Data confirms failure of Dulwich LTNs

When One Dulwich met Cllr James McAsh last year, he said there would be no further updates to the Dulwich Streetspace Data Dashboard. But, to our surprise, an update appeared on 1 February, comparing June 2022 figures with June 2023.

It confirms that the Dulwich LTNs are a failed experiment.

Firstly, the Dulwich LTNs have not reduced traffic but simply displaced it. As the opening statement on the Dashboard says, traffic across Southwark has been rising since the end of the last COVID-19 lockdown and, in April 2022, was already “above pre-COVID levels on the TfL network near Dulwich”.

So if some roads have been closed to traffic, where have all the cars, vans and lorries gone? The new data makes this very clear. In June 2023, traffic on East Dulwich Grove, a Dulwich LTN boundary road – a major bus route, with three schools, a health centre and a nursery, and thousands of children walking and cycling along it – had increased by 35.8% since pre-Covid/pre-LTN.

We’ll just repeat this.
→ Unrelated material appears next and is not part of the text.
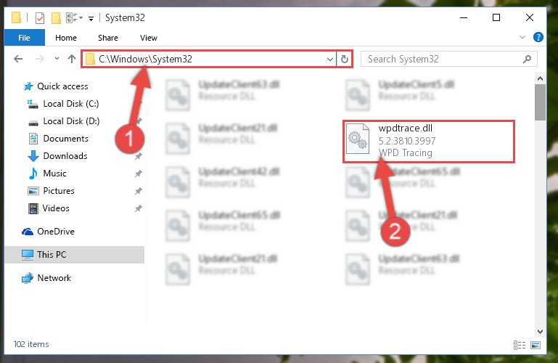
Task: Refresh the System32 folder view
Action: (344, 59)
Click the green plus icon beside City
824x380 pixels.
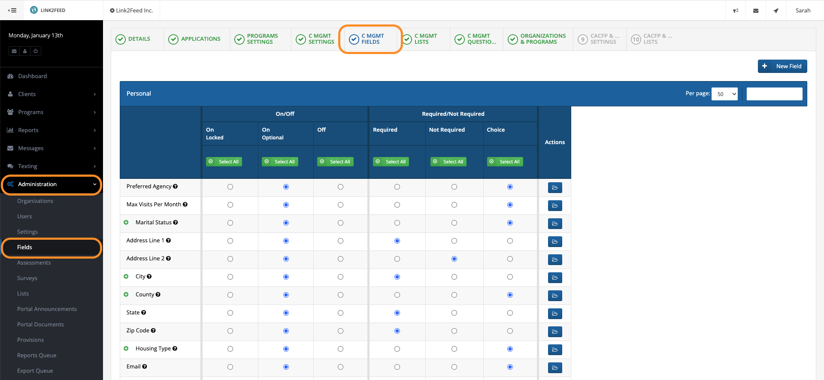pos(126,277)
According to Southwark’s own data, traffic on East Dulwich Grove has increased by 35.8%.

Because East Dulwich Grove was already a busy road before the LTNs, this 35.8% increase represents thousands more cars/LGVs (Light Goods Vehicles), rising to a peak of 16,960 as an average daily vehicle volume over five days in December 2022.

At the point where East Dulwich Grove meets Lordship Lane, traffic increased in just twelve months by 23.5%. This is in Goose Green ward, where Cllr James McAsh – the Council cabinet member for the climate emergency, clean air and streets, and decision-maker on the LTNs – is the local councillor.

News isn’t much better within the Dulwich Village LTN. Between 2022 and 2023, traffic on Townley Road, closed for 2.5 hours a day, increased by 14.6%, while cycling dropped by 23%. On Burbage Road, cycling dropped by a massive 57%, down to just 400 cycles in the week of 19 June 2023, which is lower than before the LTN went in.

Figures for Croxted Road – another Dulwich LTN boundary road – are all over the place. In January and June 2023, there was apparently a large drop in traffic during the morning weekday peak (8am to 9am). But in February, March and May 2023, traffic was the same or above the June 2022 level.

The clue to this variation may lie in the opening statement on the website, where Southwark points out that Automatic Traffic Counts (ATCs) “occasionally fail to collect data or under-report volumes”.

This is obviously what happened in January and June 2023. On 16 January 2023 the number of cars on Croxted Road was recorded as zero. Despite these obvious reporting anomalies, June 2023 was the month Southwark chose to represent the true picture of traffic on Croxted Road.

It’s time for this failed experiment to stop.

We all know the pain and misery that have been caused by the Dulwich LTNs. One Dulwich has argued for a long time that 24/7 road closures directly discriminate against those who depend on their cars for basic mobility, especially the frail and elderly, and those with disabilities.

But this huge displacement of traffic on to roads that were already busy also underlines that Southwark is failing in its basic statutory duty under the Traffic Management Act 2004 to ensure that road networks are managed effectively, to improve safety, and to minimise congestion and disruption.

In Dulwich, as this latest data update shows, we have a road network that is no longer fit for purpose.